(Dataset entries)
○ ○ ○
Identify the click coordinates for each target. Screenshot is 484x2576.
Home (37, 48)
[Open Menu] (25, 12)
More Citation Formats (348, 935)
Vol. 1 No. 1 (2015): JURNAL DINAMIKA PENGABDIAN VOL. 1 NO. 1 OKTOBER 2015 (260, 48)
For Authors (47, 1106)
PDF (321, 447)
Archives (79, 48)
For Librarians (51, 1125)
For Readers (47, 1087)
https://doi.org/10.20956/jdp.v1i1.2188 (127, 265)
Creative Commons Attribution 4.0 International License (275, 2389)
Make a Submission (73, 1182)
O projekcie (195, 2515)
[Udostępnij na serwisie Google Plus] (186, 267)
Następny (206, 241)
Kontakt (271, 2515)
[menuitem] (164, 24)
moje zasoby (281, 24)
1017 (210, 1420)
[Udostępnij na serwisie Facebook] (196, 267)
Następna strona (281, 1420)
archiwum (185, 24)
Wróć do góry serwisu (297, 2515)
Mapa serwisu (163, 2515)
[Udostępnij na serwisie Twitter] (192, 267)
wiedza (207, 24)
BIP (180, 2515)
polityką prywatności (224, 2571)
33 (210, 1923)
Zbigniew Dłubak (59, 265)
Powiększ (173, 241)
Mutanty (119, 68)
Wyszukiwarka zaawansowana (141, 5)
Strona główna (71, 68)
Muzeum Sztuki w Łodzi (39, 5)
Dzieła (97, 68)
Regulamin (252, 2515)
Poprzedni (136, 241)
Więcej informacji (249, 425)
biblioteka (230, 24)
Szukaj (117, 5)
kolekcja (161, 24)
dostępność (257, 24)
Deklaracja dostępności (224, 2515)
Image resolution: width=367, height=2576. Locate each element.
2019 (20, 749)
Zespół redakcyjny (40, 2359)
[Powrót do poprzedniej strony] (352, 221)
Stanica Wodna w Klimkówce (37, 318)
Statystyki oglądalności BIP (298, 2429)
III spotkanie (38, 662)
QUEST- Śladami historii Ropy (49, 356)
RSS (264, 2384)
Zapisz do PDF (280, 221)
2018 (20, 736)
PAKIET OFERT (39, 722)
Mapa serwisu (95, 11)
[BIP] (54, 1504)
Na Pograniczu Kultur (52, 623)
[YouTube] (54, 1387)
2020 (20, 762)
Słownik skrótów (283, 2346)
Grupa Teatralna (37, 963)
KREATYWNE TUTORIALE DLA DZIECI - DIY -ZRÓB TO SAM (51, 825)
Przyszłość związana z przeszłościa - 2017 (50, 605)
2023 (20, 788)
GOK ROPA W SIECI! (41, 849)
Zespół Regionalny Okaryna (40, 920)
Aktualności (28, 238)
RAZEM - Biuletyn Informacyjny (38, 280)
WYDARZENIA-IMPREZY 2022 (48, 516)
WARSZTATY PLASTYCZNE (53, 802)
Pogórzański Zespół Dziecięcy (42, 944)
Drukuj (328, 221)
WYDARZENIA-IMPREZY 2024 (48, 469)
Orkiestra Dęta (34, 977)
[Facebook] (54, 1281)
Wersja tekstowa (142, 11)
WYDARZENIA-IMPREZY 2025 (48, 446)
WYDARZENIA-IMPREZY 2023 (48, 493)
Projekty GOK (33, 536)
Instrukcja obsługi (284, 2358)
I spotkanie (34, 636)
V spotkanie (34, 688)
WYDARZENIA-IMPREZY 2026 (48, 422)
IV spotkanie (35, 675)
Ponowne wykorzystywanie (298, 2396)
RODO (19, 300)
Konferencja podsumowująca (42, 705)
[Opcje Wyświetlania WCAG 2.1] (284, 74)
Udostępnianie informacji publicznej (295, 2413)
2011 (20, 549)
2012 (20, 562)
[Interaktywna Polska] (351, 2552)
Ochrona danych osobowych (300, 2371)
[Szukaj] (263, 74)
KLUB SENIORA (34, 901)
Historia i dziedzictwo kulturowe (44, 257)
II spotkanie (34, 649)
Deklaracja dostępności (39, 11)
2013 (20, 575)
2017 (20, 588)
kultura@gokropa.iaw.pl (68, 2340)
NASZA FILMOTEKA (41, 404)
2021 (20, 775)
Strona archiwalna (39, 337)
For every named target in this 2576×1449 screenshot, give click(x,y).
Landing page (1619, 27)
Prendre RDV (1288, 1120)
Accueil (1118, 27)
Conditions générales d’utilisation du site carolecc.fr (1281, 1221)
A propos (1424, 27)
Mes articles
○ ○ ○
• [Exercise aim]: Would you repeat all of the entries exactly?

• [Task answer]:
Identify the click coordinates for each target. Screenshot is 484x2576.
Home (37, 48)
[Open Menu] (25, 12)
More Citation Formats (348, 935)
Vol. 1 No. 1 (2015): JURNAL DINAMIKA PENGABDIAN VOL. 1 NO. 1 OKTOBER 2015 (260, 48)
For Authors (47, 1106)
PDF (321, 447)
Archives (79, 48)
For Librarians (51, 1125)
For Readers (47, 1087)
https://doi.org/10.20956/jdp.v1i1.2188 (127, 265)
Creative Commons Attribution 4.0 International License (275, 2389)
Make a Submission (73, 1182)
O projekcie (195, 2515)
[Udostępnij na serwisie Google Plus] (186, 267)
Następny (206, 241)
Kontakt (271, 2515)
[menuitem] (164, 24)
moje zasoby (281, 24)
1017 (210, 1420)
[Udostępnij na serwisie Facebook] (196, 267)
Następna strona (281, 1420)
archiwum (185, 24)
Wróć do góry serwisu (297, 2515)
Mapa serwisu (163, 2515)
[Udostępnij na serwisie Twitter] (192, 267)
wiedza (207, 24)
BIP (180, 2515)
polityką prywatności (224, 2571)
33 (210, 1923)
Zbigniew Dłubak (59, 265)
Powiększ (173, 241)
Mutanty (119, 68)
Wyszukiwarka zaawansowana (141, 5)
Strona główna (71, 68)
Muzeum Sztuki w Łodzi (39, 5)
Dzieła (97, 68)
Regulamin (252, 2515)
Poprzedni (136, 241)
Więcej informacji (249, 425)
biblioteka (230, 24)
Szukaj (117, 5)
kolekcja (161, 24)
dostępność (257, 24)
Deklaracja dostępności (224, 2515)
Image resolution: width=367, height=2576. Locate each element.
2019 (20, 749)
Zespół redakcyjny (40, 2359)
[Powrót do poprzedniej strony] (352, 221)
Stanica Wodna w Klimkówce (37, 318)
Statystyki oglądalności BIP (298, 2429)
III spotkanie (38, 662)
QUEST- Śladami historii Ropy (49, 356)
RSS (264, 2384)
Zapisz do PDF (280, 221)
2018 (20, 736)
PAKIET OFERT (39, 722)
Mapa serwisu (95, 11)
[BIP] (54, 1504)
Na Pograniczu Kultur (52, 623)
[YouTube] (54, 1387)
2020 (20, 762)
Słownik skrótów (283, 2346)
Grupa Teatralna (37, 963)
KREATYWNE TUTORIALE DLA DZIECI - DIY -ZRÓB TO SAM (51, 825)
Przyszłość związana z przeszłościa - 2017 (50, 605)
2023 (20, 788)
GOK ROPA W SIECI! (41, 849)
Zespół Regionalny Okaryna (40, 920)
Aktualności (28, 238)
RAZEM - Biuletyn Informacyjny (38, 280)
WYDARZENIA-IMPREZY 2022 (48, 516)
WARSZTATY PLASTYCZNE (53, 802)
Pogórzański Zespół Dziecięcy (42, 944)
Drukuj (328, 221)
WYDARZENIA-IMPREZY 2024 (48, 469)
Orkiestra Dęta (34, 977)
[Facebook] (54, 1281)
Wersja tekstowa (142, 11)
WYDARZENIA-IMPREZY 2025 (48, 446)
WYDARZENIA-IMPREZY 2023 (48, 493)
Projekty GOK (33, 536)
Instrukcja obsługi (284, 2358)
I spotkanie (34, 636)
V spotkanie (34, 688)
WYDARZENIA-IMPREZY 2026 (48, 422)
IV spotkanie (35, 675)
Ponowne wykorzystywanie (298, 2396)
RODO (19, 300)
Konferencja podsumowująca (42, 705)
[Opcje Wyświetlania WCAG 2.1] (284, 74)
Udostępnianie informacji publicznej (295, 2413)
2011 (20, 549)
2012 (20, 562)
[Interaktywna Polska] (351, 2552)
Ochrona danych osobowych (300, 2371)
[Szukaj] (263, 74)
KLUB SENIORA (34, 901)
Historia i dziedzictwo kulturowe (44, 257)
II spotkanie (34, 649)
Deklaracja dostępności (39, 11)
2013 (20, 575)
2017 (20, 588)
kultura@gokropa.iaw.pl (68, 2340)
NASZA FILMOTEKA (41, 404)
2021 (20, 775)
Strona archiwalna (39, 337)
For every named target in this 2576×1449 screenshot, give click(x,y).
Landing page (1619, 27)
Prendre RDV (1288, 1120)
Accueil (1118, 27)
Conditions générales d’utilisation du site carolecc.fr (1281, 1221)
A propos (1424, 27)
Mes articles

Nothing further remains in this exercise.